Whenever I look at the price lists of Mutant Future ™, it reminds me of how much of it was really just taken straight from Labyrinth Lord ™. For example, the barter goods table states that a pound of wheat is worth about one copper piece (cp), which is the smallest coin in the game system. A nice price in a pseudo-medieval fantasy world where agriculture is practiced on large fields… but for a weird-science-fantasy post-apocalypse…?
If I think about a “weird apocalypse”, I see civilization in ruins, mutation abound, contamination and a struggle for survival. For survival to be at risk, one of two things are typically true: there is a threat (or: multiple threats) that actively ends the life prematurely (plagues, monsters, freak weather, marauders) or the very basics of human survival are not covered. Those basics are water, food and shelter (perhaps not EXACTLY in that order). Of course, one can rule that food and water simply aren´t the problem, that (mutated) humanity is about to recover and that the small villages start to turn into towns once more, with this prosperity being the cause for people heading out to explore the world. After all, it is not like gathering (or: planting) food is the first issue of every day anymore. It -is- a valid approach, let me stress this, but in my opinion every post-a-setting benefits from food being a little scarce. Why? Well…
1) It sets the tone
If the players keep track off their provisions as much as they keep track of their gold pieces, ammo and hit points it drives home the struggle of survival, and does so without them ever actually having to deal with any in-game mechanic for starvation EVER! Especially a hexcrawl game that is about exploration will get a new dynamic if surplus food (and THAT is exactly what the different communities sell to the PC) becomes a little bit more expansive every time the characters buy it from the very same village. The next plan to explore the surrounding area might not only take the ruins of ancient cites into account, but possible locations of other settlements, too. The villagers of the characters “base camp” might have heard of those form other wanderers or traveling merchanta (or merchant caravans) that passed through their own community. If the GM wants an in-game element that keeps the characters moving from one place to the next, the increasing price for provisions might be it. After all, the settlement will not share everything with the characters as their own people will come first, as will the fact that winter will be coming and that the larders still need to be well stocked then.
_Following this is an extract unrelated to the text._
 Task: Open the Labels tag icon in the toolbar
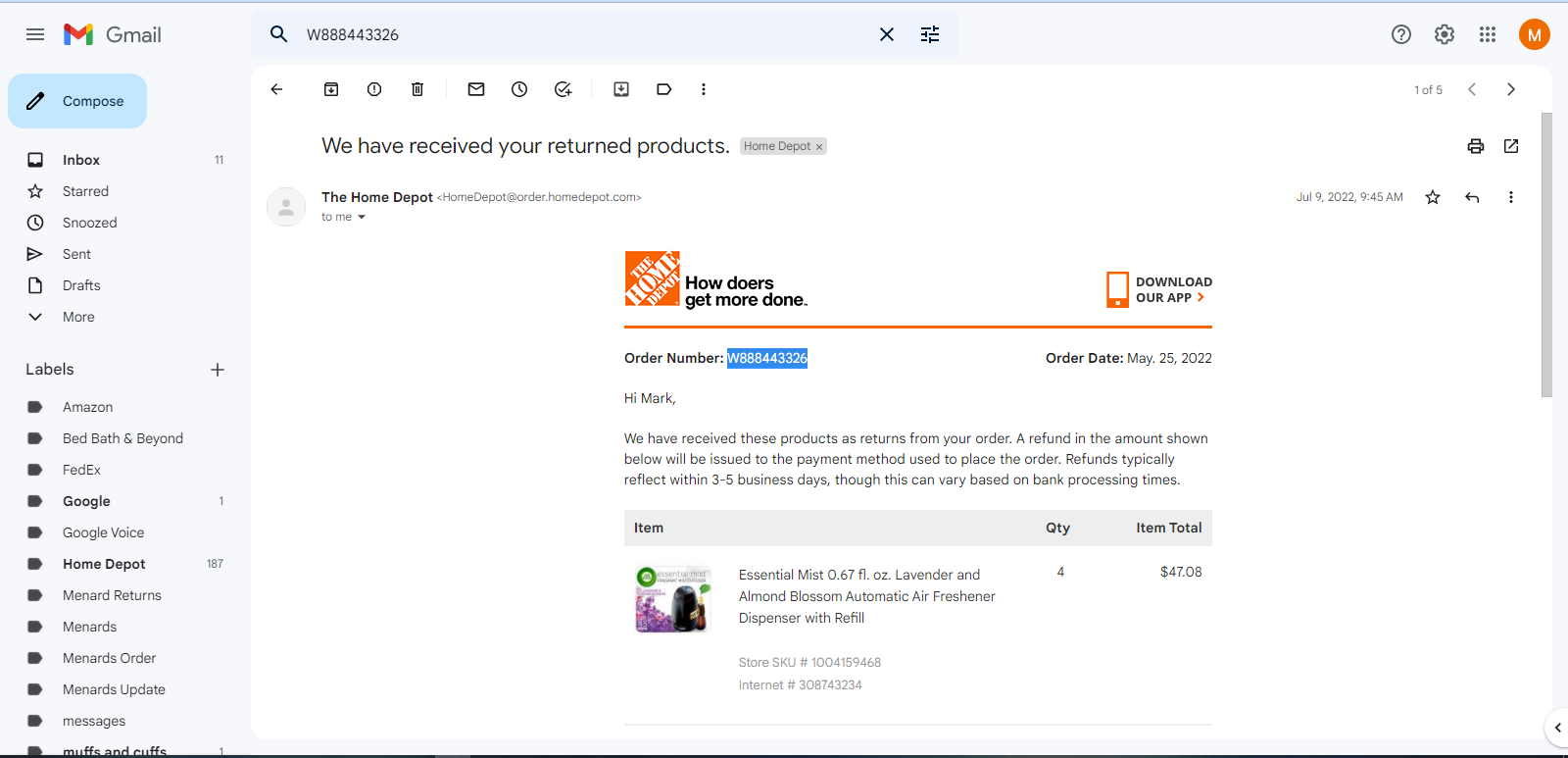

2) It provides a natural “drain” for the looted riches of the characters
In lots and lots and LOTS of games (yes, I want to stress that, too) GM and players alike have started to wonder what their characters should do with all their riches. New weapons and armor? They have already been bought. Finer gear? That was acquired already, too. …donation to the church or the cult? Some roleplaying about feasts and drinking bouts? Some players do this, others have character concepts that does not stipulate such kind of behavior (sometimes because the player is a munchkin, sometimes because it would be out of character). Buy a house or a boat or a fortress or perhaps starting out one´s own mercenary outfit? Such things are good things, but sometimes go beyond the scope of the adventures the GM has up the sleeve… or the GM is comfortable with it in regard to his or her own skill in handling things. If food is established as not coming cheap the problem is at least mitigated.
3) It provides a motivation for the characters
“Get rich or die trying” is literal in such a situation. Raiding a ruin might provide enough loot to have a comfortable life for a month, but after that you can try to earn a meal a day as a farmhand, start waylaying honest folk … or you dust off your gear, get the guys and gals together again and look for the next find. If you are eager to proof your self and get rich (or die) quickly, you can go from ruin to ruin as quick as your wounds heal to become a legend… but if you fail, you might have to barter all the loot you gathered in exchange for food and bedding till the wounds have healed and you are ready to try anew. And THEN it is really “get rich or die trying”.